-- How to complete this task --
The records below hold a stretch from the line with "Select 商务科技 style filter" through the line with "Task: Select the 14-04-2025 date cell"; return exactly those lines, ends included, and nothing more.

-- Excerpted records --

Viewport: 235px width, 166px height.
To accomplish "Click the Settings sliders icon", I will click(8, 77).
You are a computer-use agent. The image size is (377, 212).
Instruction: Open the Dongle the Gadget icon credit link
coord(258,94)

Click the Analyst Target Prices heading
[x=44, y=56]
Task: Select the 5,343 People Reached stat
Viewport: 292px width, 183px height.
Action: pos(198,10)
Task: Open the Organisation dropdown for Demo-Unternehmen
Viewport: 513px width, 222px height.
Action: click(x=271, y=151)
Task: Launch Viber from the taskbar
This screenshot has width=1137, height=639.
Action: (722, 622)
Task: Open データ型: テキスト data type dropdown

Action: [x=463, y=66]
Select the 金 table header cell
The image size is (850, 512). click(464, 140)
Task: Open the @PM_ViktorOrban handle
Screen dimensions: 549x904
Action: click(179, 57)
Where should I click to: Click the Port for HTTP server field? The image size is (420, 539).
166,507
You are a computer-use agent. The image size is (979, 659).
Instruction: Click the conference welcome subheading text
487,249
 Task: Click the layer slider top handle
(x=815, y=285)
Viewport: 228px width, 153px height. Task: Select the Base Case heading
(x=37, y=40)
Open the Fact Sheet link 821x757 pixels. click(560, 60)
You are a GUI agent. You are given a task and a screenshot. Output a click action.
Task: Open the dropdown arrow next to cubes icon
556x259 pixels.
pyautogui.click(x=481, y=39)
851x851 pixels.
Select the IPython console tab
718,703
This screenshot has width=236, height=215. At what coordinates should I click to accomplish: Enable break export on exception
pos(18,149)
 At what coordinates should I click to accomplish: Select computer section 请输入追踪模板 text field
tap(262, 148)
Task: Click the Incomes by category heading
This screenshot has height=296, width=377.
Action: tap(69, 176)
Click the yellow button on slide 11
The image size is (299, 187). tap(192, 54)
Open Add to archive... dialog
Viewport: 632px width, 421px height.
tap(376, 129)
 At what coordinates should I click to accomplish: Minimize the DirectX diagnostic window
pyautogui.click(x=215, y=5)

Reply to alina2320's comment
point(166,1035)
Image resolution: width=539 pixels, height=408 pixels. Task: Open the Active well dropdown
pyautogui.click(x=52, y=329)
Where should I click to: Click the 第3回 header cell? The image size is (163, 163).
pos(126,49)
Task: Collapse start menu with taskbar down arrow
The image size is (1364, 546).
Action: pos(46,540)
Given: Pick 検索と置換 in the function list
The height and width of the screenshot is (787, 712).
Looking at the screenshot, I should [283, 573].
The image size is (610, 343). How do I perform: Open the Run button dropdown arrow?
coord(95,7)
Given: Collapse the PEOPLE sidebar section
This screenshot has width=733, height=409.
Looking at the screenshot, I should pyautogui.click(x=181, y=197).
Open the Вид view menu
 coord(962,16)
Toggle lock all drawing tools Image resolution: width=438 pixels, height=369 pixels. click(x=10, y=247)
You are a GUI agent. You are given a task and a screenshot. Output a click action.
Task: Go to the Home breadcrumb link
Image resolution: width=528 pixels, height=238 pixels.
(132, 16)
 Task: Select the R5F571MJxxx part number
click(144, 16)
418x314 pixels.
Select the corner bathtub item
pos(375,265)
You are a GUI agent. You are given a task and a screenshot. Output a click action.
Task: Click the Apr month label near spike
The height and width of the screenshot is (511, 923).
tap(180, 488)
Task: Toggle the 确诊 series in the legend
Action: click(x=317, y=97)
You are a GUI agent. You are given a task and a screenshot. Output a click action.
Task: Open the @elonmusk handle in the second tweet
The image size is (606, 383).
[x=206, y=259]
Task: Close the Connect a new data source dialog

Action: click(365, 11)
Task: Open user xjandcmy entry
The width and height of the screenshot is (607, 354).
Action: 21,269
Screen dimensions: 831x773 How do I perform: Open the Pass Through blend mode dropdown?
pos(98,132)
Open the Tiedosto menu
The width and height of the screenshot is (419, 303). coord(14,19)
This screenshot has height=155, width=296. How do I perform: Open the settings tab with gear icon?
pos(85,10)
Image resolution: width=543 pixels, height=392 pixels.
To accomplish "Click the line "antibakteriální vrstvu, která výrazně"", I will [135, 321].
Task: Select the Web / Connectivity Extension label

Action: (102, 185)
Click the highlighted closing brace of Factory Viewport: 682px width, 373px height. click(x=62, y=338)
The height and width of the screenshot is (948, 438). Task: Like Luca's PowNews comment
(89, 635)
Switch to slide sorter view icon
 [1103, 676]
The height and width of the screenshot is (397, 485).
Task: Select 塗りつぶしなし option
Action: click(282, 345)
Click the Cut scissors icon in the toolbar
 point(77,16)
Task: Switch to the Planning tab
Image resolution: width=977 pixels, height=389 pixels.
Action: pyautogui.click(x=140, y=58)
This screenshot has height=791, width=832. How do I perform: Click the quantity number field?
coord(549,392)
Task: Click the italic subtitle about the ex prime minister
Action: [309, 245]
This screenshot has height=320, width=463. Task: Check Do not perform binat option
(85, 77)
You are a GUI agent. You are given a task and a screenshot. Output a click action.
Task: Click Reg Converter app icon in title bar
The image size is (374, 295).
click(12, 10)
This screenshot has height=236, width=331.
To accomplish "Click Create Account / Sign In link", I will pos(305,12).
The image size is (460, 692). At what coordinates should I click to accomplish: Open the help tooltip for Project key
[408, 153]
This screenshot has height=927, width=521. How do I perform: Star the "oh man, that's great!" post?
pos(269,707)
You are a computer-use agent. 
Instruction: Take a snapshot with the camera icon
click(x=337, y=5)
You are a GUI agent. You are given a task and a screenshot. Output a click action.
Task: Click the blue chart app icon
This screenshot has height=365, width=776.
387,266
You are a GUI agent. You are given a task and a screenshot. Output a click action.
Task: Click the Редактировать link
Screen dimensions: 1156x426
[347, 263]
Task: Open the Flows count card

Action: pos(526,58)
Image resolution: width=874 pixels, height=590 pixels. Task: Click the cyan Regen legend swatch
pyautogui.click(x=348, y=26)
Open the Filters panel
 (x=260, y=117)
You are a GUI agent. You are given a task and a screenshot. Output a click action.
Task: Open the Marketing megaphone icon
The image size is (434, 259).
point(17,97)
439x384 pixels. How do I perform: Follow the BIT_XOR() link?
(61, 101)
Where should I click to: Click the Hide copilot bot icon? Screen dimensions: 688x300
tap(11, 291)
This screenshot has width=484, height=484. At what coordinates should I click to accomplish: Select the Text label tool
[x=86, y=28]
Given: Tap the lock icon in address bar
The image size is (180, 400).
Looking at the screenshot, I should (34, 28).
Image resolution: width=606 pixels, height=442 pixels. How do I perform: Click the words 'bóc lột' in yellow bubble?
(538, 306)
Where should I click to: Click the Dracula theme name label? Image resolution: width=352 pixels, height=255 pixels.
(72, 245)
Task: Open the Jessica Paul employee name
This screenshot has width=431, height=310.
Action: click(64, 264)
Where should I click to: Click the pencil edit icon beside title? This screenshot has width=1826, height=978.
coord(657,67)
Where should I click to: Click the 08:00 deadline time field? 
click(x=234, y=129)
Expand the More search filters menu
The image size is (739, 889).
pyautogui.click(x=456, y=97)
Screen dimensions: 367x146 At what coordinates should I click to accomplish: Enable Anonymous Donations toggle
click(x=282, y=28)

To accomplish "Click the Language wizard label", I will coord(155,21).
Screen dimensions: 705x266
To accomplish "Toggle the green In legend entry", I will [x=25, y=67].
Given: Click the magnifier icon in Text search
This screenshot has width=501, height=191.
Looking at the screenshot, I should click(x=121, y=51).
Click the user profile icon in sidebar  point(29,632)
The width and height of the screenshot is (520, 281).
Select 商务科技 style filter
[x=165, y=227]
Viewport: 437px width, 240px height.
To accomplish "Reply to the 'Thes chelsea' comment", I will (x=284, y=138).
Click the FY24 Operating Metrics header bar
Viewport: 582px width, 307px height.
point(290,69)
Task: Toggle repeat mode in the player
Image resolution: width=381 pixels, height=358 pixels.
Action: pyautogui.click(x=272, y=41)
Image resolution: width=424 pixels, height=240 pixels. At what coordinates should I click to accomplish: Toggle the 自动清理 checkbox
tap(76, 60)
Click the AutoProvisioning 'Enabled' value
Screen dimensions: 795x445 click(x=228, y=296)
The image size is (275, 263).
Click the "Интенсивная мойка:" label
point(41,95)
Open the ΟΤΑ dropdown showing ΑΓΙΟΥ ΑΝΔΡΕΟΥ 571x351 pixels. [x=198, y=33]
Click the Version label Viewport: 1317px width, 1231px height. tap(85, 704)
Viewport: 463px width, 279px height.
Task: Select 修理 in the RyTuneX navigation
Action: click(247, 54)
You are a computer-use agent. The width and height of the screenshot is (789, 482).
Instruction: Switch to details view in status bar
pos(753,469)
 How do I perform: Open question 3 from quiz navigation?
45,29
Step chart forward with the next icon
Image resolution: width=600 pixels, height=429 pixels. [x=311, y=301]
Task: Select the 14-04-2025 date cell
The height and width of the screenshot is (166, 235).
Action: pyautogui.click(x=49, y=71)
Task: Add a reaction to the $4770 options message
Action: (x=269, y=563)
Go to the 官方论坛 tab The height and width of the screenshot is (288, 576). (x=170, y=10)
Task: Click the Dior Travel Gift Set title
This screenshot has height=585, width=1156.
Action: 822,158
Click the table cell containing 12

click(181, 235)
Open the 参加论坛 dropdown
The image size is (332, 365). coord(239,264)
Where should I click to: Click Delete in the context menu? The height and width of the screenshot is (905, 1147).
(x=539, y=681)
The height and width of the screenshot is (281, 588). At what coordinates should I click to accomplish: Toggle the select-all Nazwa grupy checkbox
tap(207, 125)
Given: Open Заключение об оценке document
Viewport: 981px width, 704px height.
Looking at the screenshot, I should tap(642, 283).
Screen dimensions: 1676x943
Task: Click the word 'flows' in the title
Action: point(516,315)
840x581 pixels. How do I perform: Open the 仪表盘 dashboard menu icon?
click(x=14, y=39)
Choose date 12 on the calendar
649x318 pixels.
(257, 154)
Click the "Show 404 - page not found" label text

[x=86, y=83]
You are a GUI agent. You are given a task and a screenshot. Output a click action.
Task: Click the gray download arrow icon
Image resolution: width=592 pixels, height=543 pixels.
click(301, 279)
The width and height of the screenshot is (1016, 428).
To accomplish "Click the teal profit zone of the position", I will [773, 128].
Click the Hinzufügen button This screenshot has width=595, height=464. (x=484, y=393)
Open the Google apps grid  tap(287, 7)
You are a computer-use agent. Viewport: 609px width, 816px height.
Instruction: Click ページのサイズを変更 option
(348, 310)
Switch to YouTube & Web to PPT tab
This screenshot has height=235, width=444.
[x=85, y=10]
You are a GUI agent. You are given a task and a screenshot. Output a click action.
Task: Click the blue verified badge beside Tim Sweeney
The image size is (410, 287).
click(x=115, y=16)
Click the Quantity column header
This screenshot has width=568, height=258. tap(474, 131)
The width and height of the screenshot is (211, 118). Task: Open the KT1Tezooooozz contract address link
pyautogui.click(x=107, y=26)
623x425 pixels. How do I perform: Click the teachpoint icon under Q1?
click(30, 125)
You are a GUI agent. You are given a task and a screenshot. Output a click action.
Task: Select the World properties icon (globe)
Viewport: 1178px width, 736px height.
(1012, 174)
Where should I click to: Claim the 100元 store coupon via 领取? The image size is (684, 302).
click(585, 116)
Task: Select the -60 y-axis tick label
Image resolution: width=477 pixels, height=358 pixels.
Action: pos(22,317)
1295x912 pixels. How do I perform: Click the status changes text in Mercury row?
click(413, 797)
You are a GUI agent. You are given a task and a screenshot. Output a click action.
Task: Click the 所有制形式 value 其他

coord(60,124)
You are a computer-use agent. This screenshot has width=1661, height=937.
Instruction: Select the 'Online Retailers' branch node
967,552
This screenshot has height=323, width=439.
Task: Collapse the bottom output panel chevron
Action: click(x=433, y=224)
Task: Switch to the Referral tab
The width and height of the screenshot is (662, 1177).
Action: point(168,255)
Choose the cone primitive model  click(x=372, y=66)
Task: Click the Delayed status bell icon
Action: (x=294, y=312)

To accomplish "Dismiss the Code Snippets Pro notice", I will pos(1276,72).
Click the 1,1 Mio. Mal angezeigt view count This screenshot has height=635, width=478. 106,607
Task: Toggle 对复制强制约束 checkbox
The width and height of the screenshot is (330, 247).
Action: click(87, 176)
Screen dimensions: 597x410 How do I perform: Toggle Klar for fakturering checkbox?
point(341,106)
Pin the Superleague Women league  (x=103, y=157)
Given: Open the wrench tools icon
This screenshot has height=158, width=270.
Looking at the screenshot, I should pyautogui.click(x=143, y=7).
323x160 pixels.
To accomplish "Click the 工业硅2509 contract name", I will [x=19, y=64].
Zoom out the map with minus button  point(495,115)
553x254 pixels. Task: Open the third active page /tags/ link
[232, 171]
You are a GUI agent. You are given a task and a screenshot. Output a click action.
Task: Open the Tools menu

-- Answer box --
Select 商务科技 style filter
[x=165, y=227]
Viewport: 437px width, 240px height.
To accomplish "Reply to the 'Thes chelsea' comment", I will (x=284, y=138).
Click the FY24 Operating Metrics header bar
Viewport: 582px width, 307px height.
point(290,69)
Task: Toggle repeat mode in the player
Image resolution: width=381 pixels, height=358 pixels.
Action: pyautogui.click(x=272, y=41)
Image resolution: width=424 pixels, height=240 pixels. At what coordinates should I click to accomplish: Toggle the 自动清理 checkbox
tap(76, 60)
Click the AutoProvisioning 'Enabled' value
Screen dimensions: 795x445 click(x=228, y=296)
The image size is (275, 263).
Click the "Интенсивная мойка:" label
point(41,95)
Open the ΟΤΑ dropdown showing ΑΓΙΟΥ ΑΝΔΡΕΟΥ 571x351 pixels. [x=198, y=33]
Click the Version label Viewport: 1317px width, 1231px height. tap(85, 704)
Viewport: 463px width, 279px height.
Task: Select 修理 in the RyTuneX navigation
Action: click(247, 54)
You are a computer-use agent. The width and height of the screenshot is (789, 482).
Instruction: Switch to details view in status bar
pos(753,469)
 How do I perform: Open question 3 from quiz navigation?
45,29
Step chart forward with the next icon
Image resolution: width=600 pixels, height=429 pixels. [x=311, y=301]
Task: Select the 14-04-2025 date cell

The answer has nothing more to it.